It is believed that Franco Moretti, a philologist, and literary scholar, came up with the term “distant reading” sometime around 2000 when he published a piece in one of the academic journals. “Distant reading” is an antonym to “close reading.” If you need to provide a very brief definition of both phrases and underline their difference, it is probably safe to say that “close reading” means one deal directly with a book, they attentively (closely) read the book to figure out the meanings of a literary text, define its metaphors, unearth hidden linguistic riddles, decipher the key idea—anything while working on, or with, a text. “Distant reading,” on the other hand, can be defined as a process of working with a text without reading the text. You don’t need to read the actual text, all kinds of digital toolkits and software will do that for you.

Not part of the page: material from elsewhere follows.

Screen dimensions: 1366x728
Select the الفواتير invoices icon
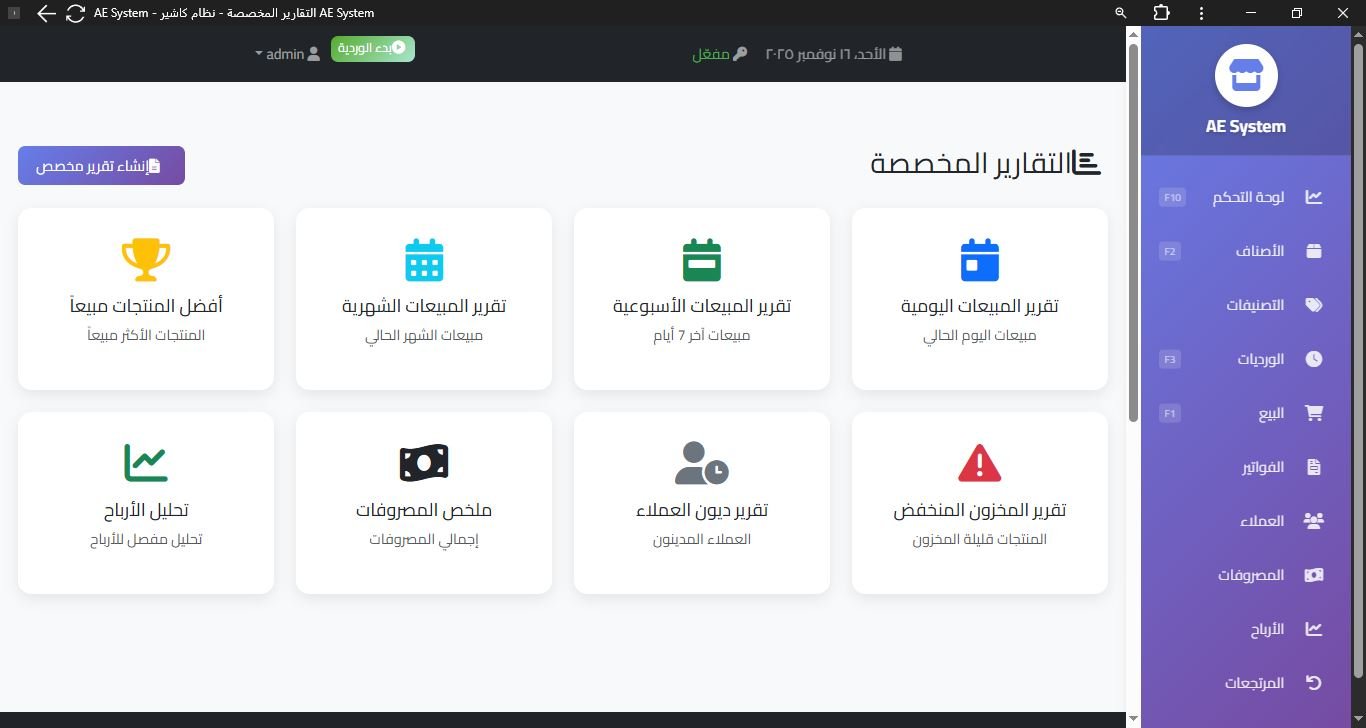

After Moretti’s published his initial article, he kept developing his ideas, first and foremost, in Graphs, Maps, Trees and, after a few years later, in Distant Reading—these works have been regarded by some as path-breaking as well as widely used and discussed in the scholarly fields other than DH. In addition to Moretti, another significant volume on “distant reading,” titled Macroanalysis by Matthew Jockers. On the other hand, there are scholars who have a different take on the history and timeline of “distant reading” and question its inception just some two decades ago advocating that earlier models of “distant reading” were created in the past, but of course not called that way yet.
In his piece, Ted Underwood discusses the history and trajectory of the term “distant reading” and—while relying on some previously published scholarship—poses questions about when the studies of “distant reading” really began. The scholar also asks what parallel, related fields were—and mentions the concepts spearheaded by others: “textual interpretation (reading)”; “sociology of literature”; or “cultural analytics.” Underwood points out that Moretti’s works are important, “not because they invented the idea of macroscopic literary inquiry, but because they galvanized an existing project by infusing it with a new sense of possibility and a new polemical rationale.” Indeed, Moretti’s concepts and approaches to a history of British novel and its classification and division into subgenres, in one of the chapters in Graphs, Maps, Trees, seemed novel. The question some scholars keep asking is related to Moretti’s dataset—all details about datasets (most likely, the most important part of any DH project)—their origin, fullness, etc.—were not shared or revealed. In general, it seems that the question of researching, aggregating, composing, editing, and sharing datasets is yet another fundamental point as we discuss “distant reading”. What also seems especially appealing is that this whole concept of “distant reading” is being discussed from various standpoints, it’s interesting to observe that its pre-history may be dated before the year it was actually coined, it’s being discussed as well—which only means that the field keeps breathing and is far from being fully understood.